Now in our markup, we can have the following:

<janus-viewer>
  <fireboxroom>
    <assets>
      <assetobject id="customroom" src="models/customroom.glb" />
      <assetobject id="monkey" src="models/monkey.glb" />
      <assetscript src="scripts/my-custom-element.js">
    </assets>
    <room>
      <object id="customroom" />
      <object id="cube" pos="0 .5 5" col="red" />
      <object id="sphere" pos="1 1 3" col="#ffff00" />
      <object id="cone" pos="-1 1 4" col="0 1 0" />
      <text pos="0 2 4">My Second Janus Room</text>
      <my-custom-element pos="-3 0 3" />
      <my-custom-element pos="3 0 0" speed="2">
        <object id="monkey" rotation="0 45 0" />
      </my-custom-element>
    </room>
  </fireboxroom>
</janus-viewer>

We're introducing a few new concepts here, so let's break it down. First, in our script, we registered a room element called <my-custom-element>. We defined an attribute for this element, speed, with a default value of 1. We also defined two functions for this object - create() and update(dt). All custom objects have these two functions by default - create() is called when the object is created, and can be used to initialize the object - we can spawn other objects inside of this element, fetch external resources, and create other scripting objects - say, an HTMLCanvasElement, or a Web Audio sound graph, which we'll use during the lifecycle of this object. Our update(dt) function will be called once every frame, and can be used to change the state of this object over time - in this case, we're bobbing up and down, at the speed we specified earlier.

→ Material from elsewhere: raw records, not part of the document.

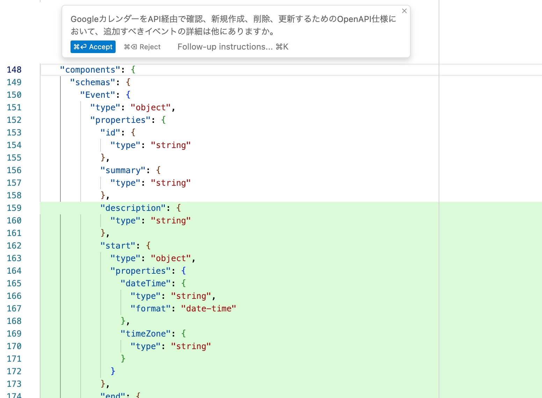Click the "description" key in the added code
This screenshot has width=542, height=398.
[x=133, y=208]
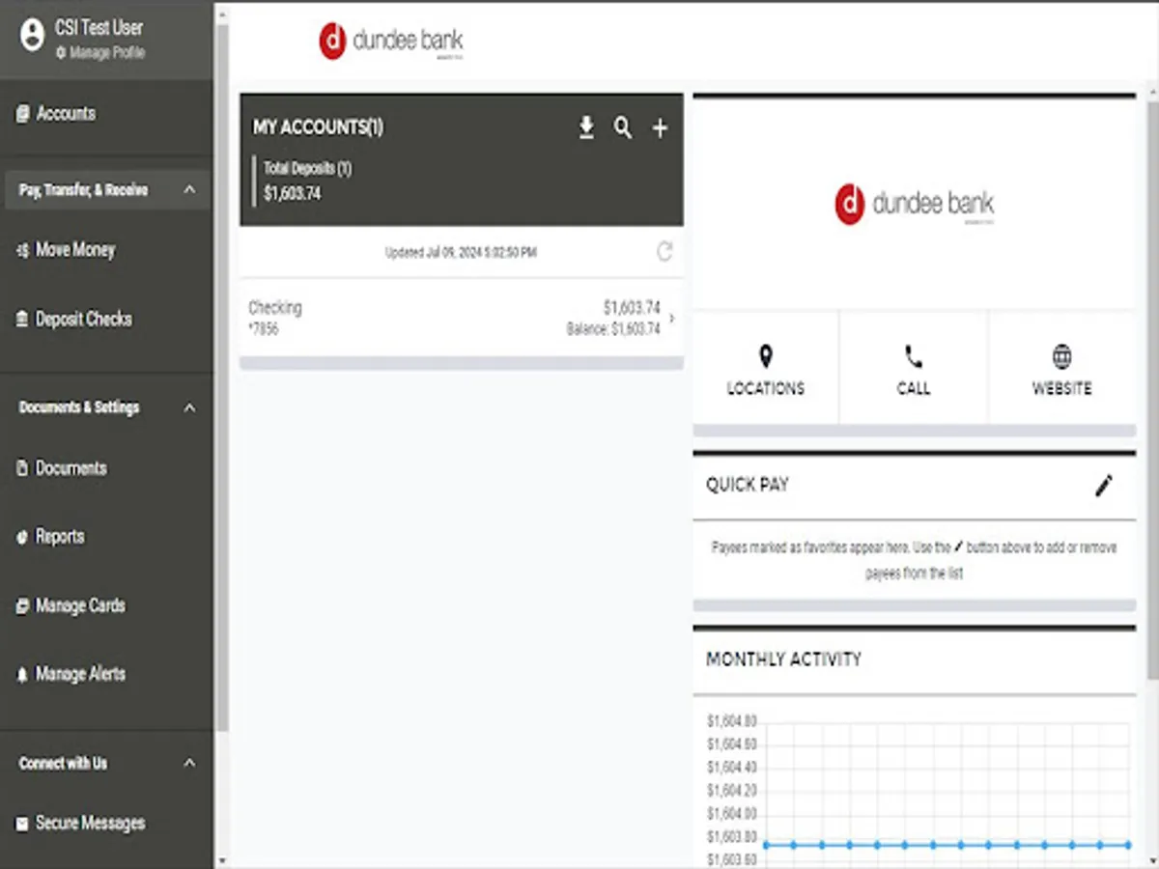Select the Locations map pin icon

[765, 357]
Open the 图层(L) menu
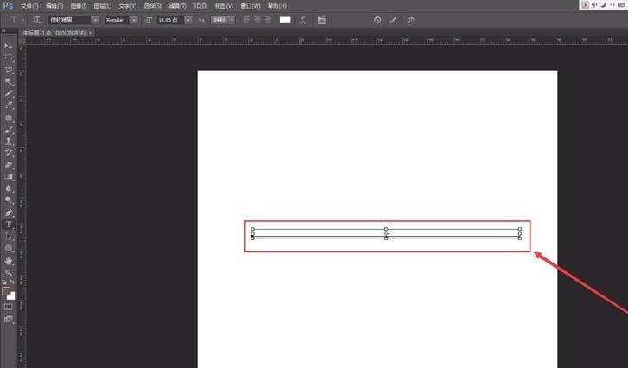The image size is (628, 368). pos(103,5)
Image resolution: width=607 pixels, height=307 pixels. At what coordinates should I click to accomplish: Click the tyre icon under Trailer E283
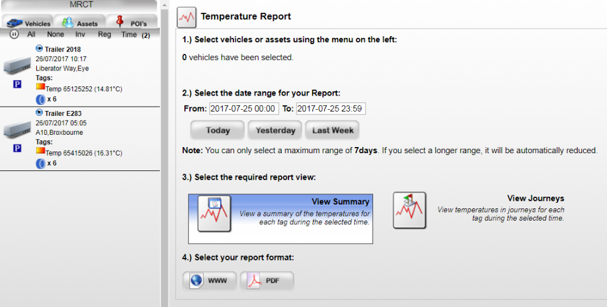[40, 163]
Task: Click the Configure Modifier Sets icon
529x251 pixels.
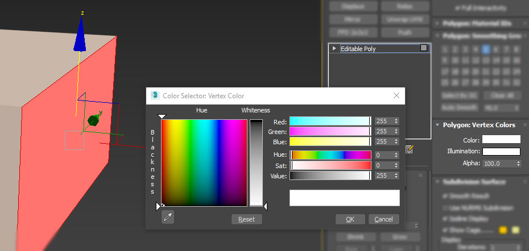Action: pos(409,149)
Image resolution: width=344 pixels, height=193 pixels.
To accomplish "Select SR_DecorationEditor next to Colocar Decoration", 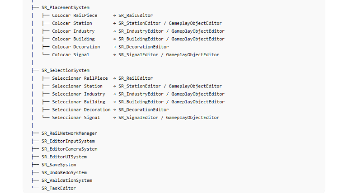I will pos(144,47).
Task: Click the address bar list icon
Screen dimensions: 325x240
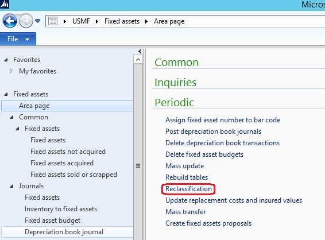Action: click(53, 21)
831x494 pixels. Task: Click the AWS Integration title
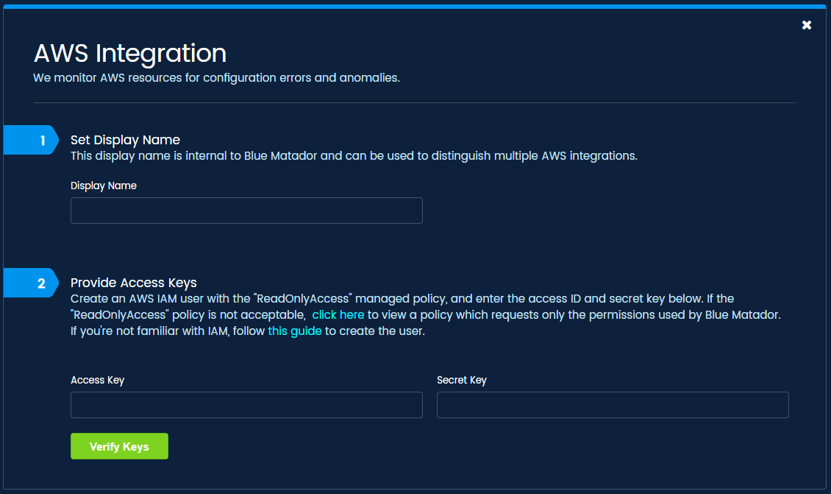coord(129,53)
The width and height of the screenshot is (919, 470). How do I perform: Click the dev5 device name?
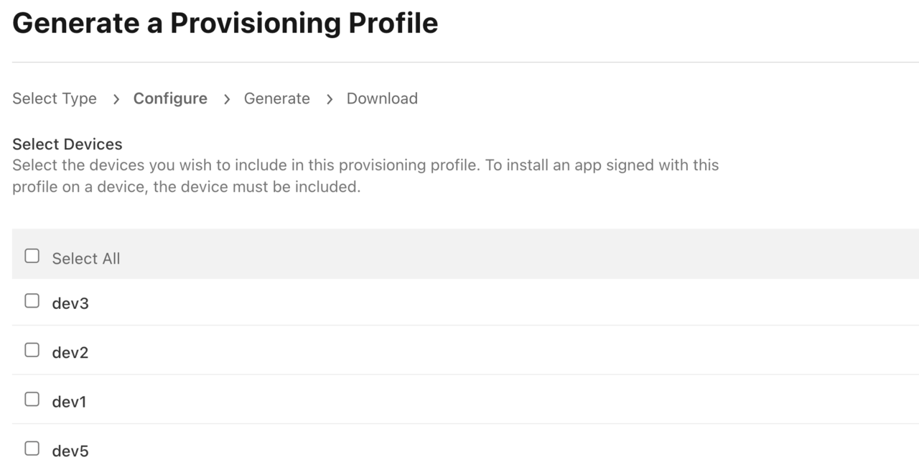pos(70,451)
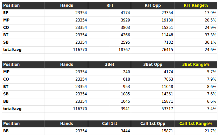Select the 3Bet total 3941 cell
Image resolution: width=219 pixels, height=137 pixels.
125,109
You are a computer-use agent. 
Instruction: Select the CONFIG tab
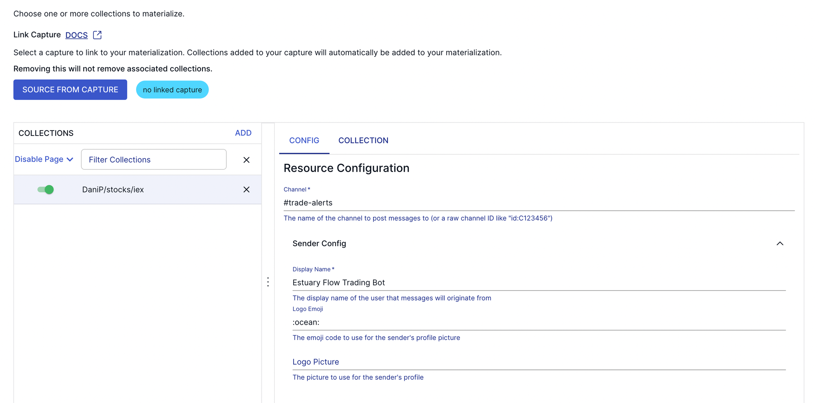[304, 140]
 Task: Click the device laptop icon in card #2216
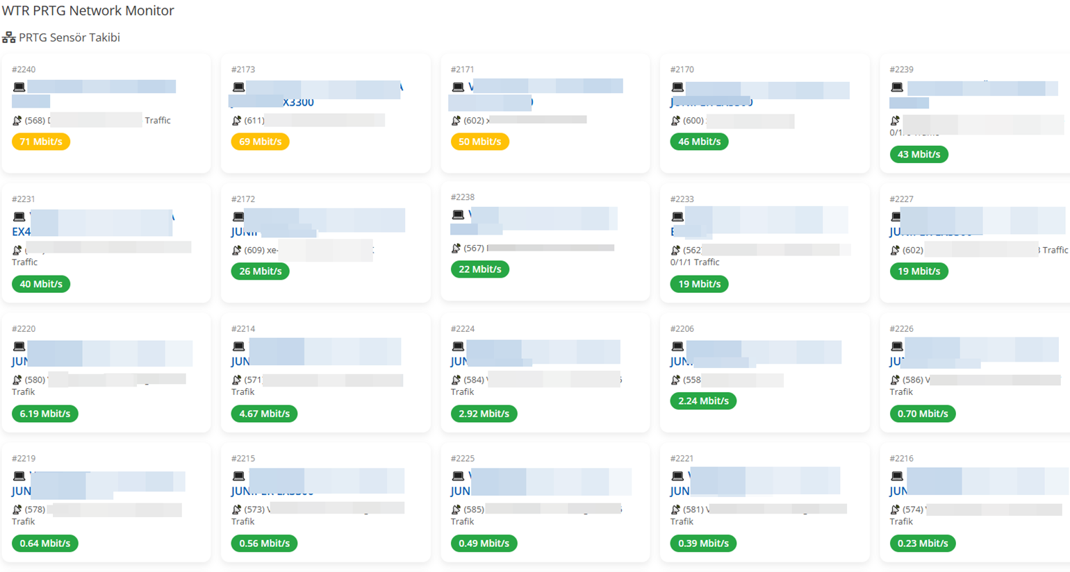click(x=897, y=476)
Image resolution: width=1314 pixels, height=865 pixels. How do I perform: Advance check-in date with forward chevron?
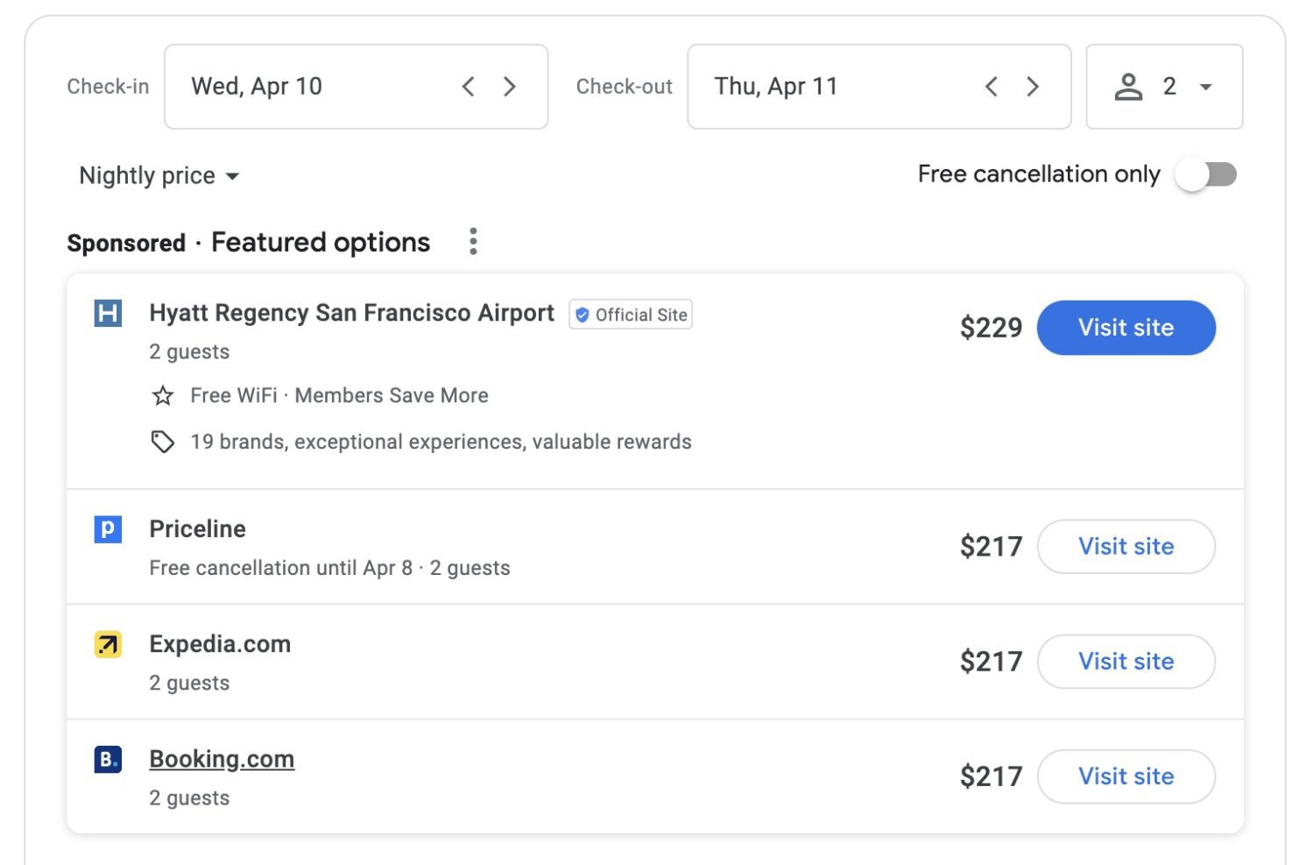click(x=510, y=86)
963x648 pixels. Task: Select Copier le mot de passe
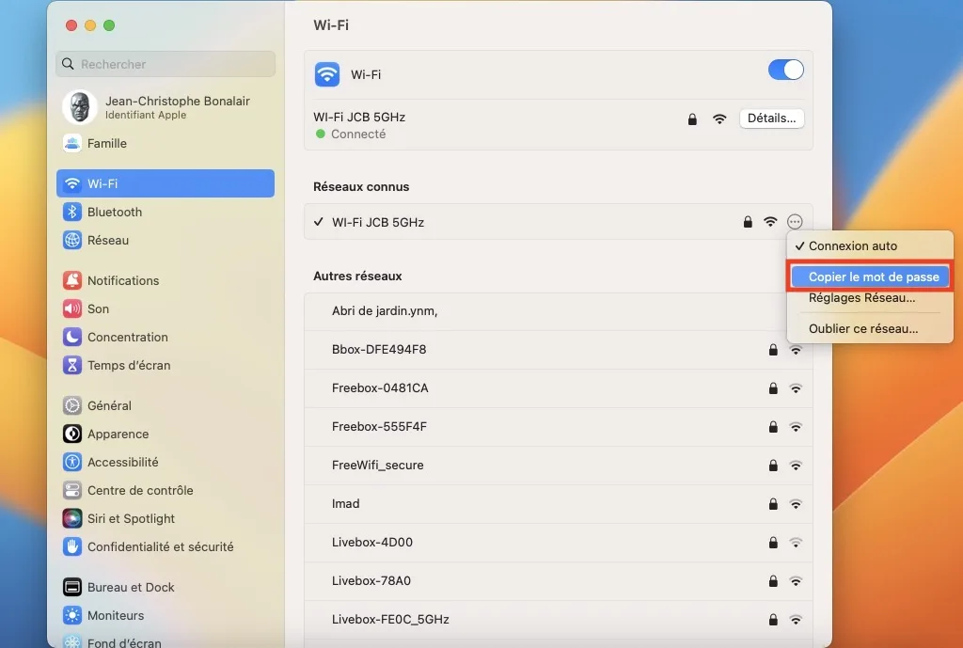[869, 277]
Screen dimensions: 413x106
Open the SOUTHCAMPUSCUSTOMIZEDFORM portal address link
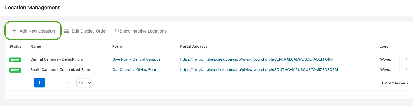pos(259,70)
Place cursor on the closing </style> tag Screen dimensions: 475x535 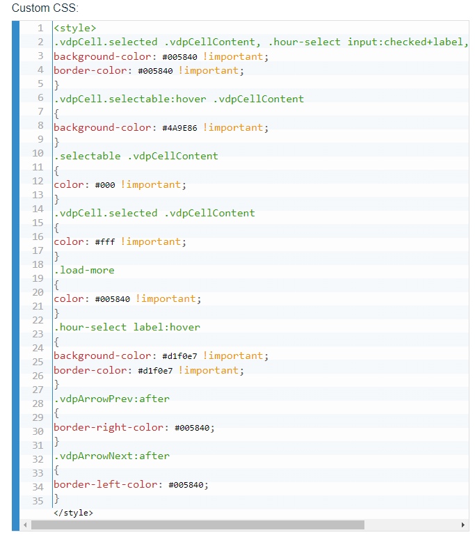[73, 513]
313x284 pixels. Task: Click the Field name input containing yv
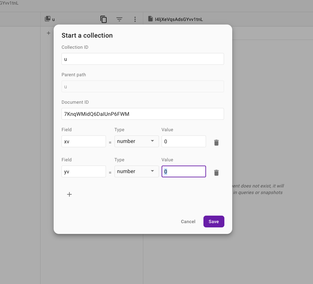point(83,171)
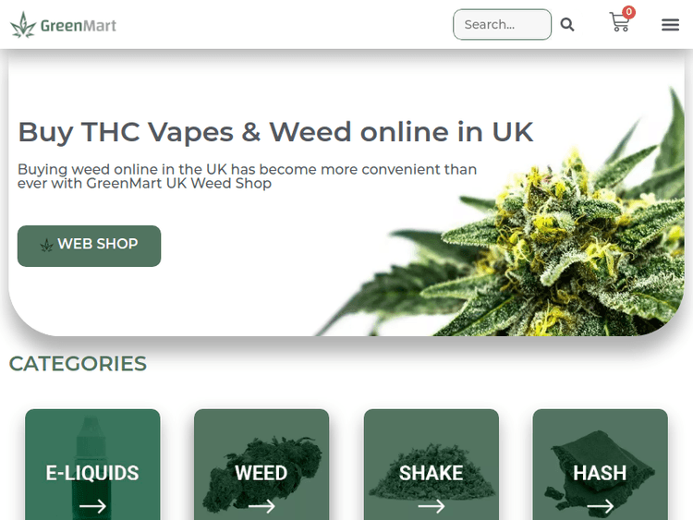693x520 pixels.
Task: Click the arrow under E-LIQUIDS
Action: [x=92, y=506]
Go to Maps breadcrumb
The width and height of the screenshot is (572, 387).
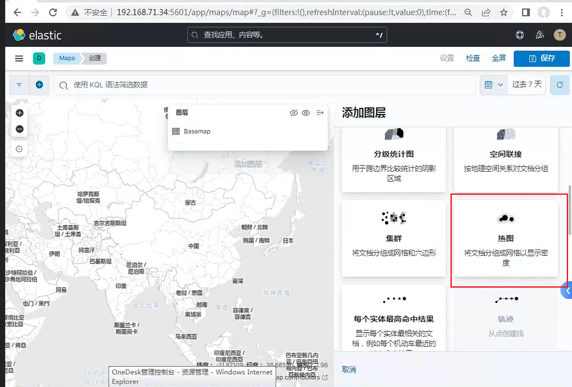click(67, 58)
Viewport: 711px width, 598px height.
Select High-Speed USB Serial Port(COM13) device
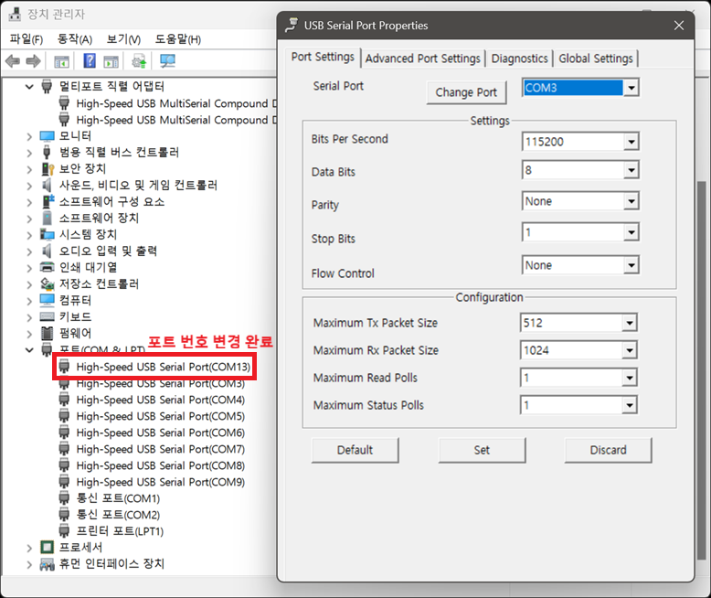click(x=163, y=367)
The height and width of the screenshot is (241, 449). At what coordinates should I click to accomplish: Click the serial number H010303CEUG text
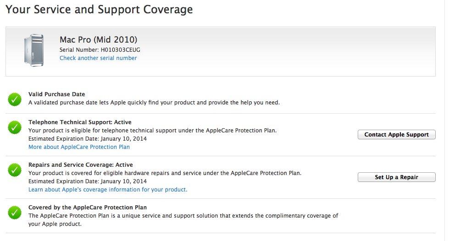pos(121,50)
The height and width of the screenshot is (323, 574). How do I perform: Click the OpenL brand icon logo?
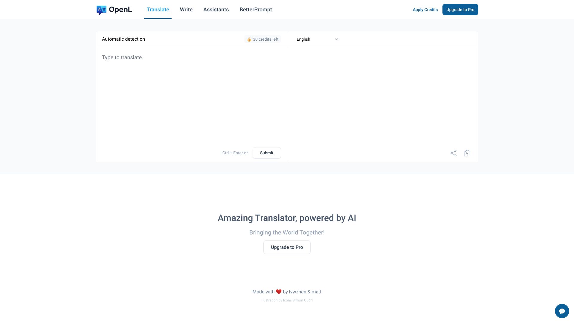coord(101,10)
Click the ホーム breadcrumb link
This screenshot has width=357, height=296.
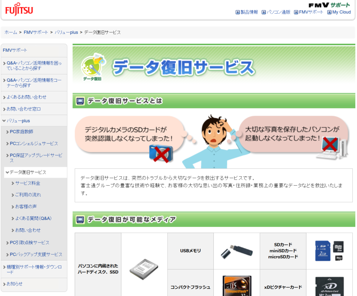coord(10,32)
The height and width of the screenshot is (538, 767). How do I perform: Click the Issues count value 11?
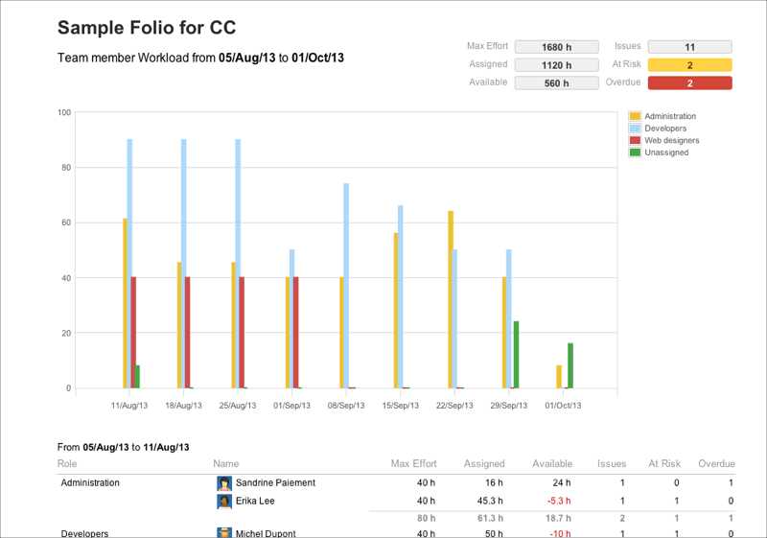pyautogui.click(x=690, y=47)
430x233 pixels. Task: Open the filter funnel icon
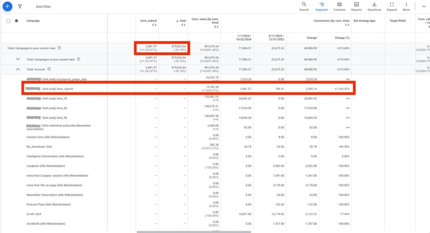pos(20,7)
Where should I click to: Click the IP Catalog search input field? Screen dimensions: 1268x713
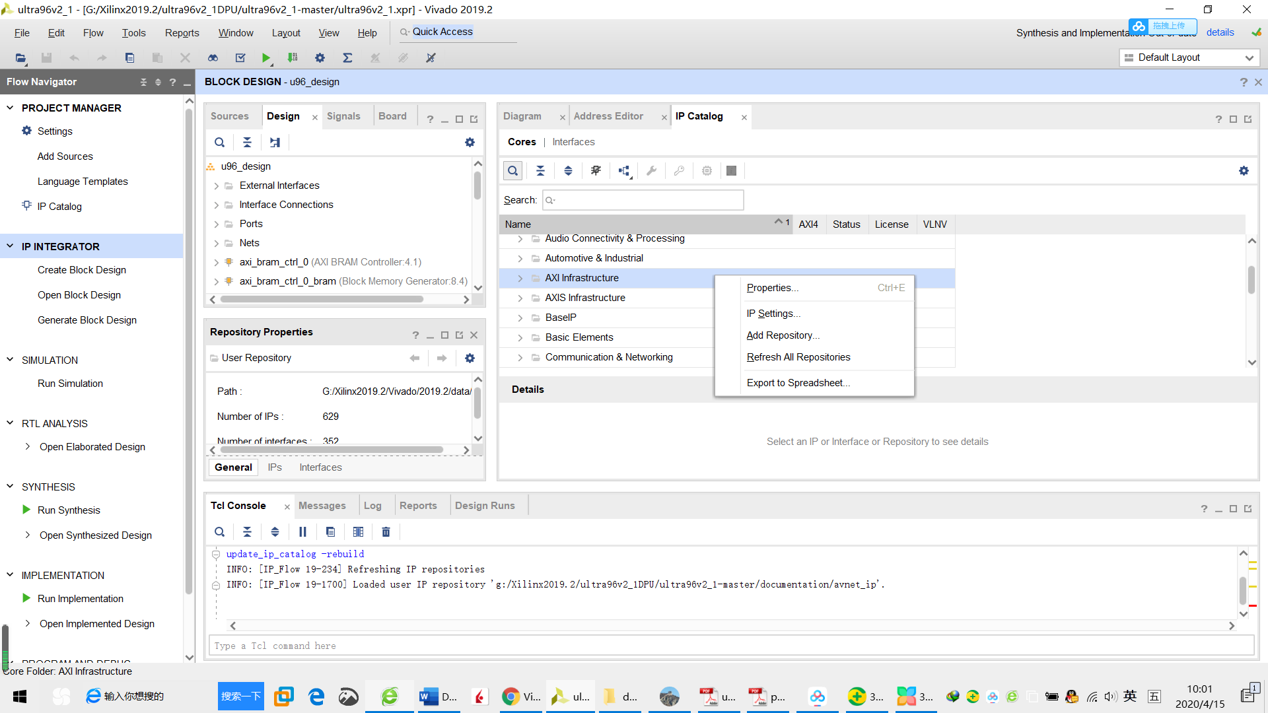coord(643,200)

Custom elements can also define their own functions beyond these two default functions, which allow you to define all manners of custom behaviors. For instance, maybe we want to have shrink() and grow() functions which change the scale of the object, or maybe we want our object to expose a fully-featured API for other objects to call - all doable, again, your only limits are your imagination and your own skills at architecting such systems!

Back in our markup, we've now added two new lines - an <assetscript> tag which tells our room to load our new script, and two instances of our <my-custom-element> tag. Our first one is nothing fancy, we just give it a position, and we should see a small purple sphere bouncing up and down once per second. Our second instance shows off some more advanced behavior - we can nest other objects inside of our element (and inside of each other, as well), and we also override the default speed. So here, we should see our small purple dot, and our monkey, bouncing up and down 2 times per second.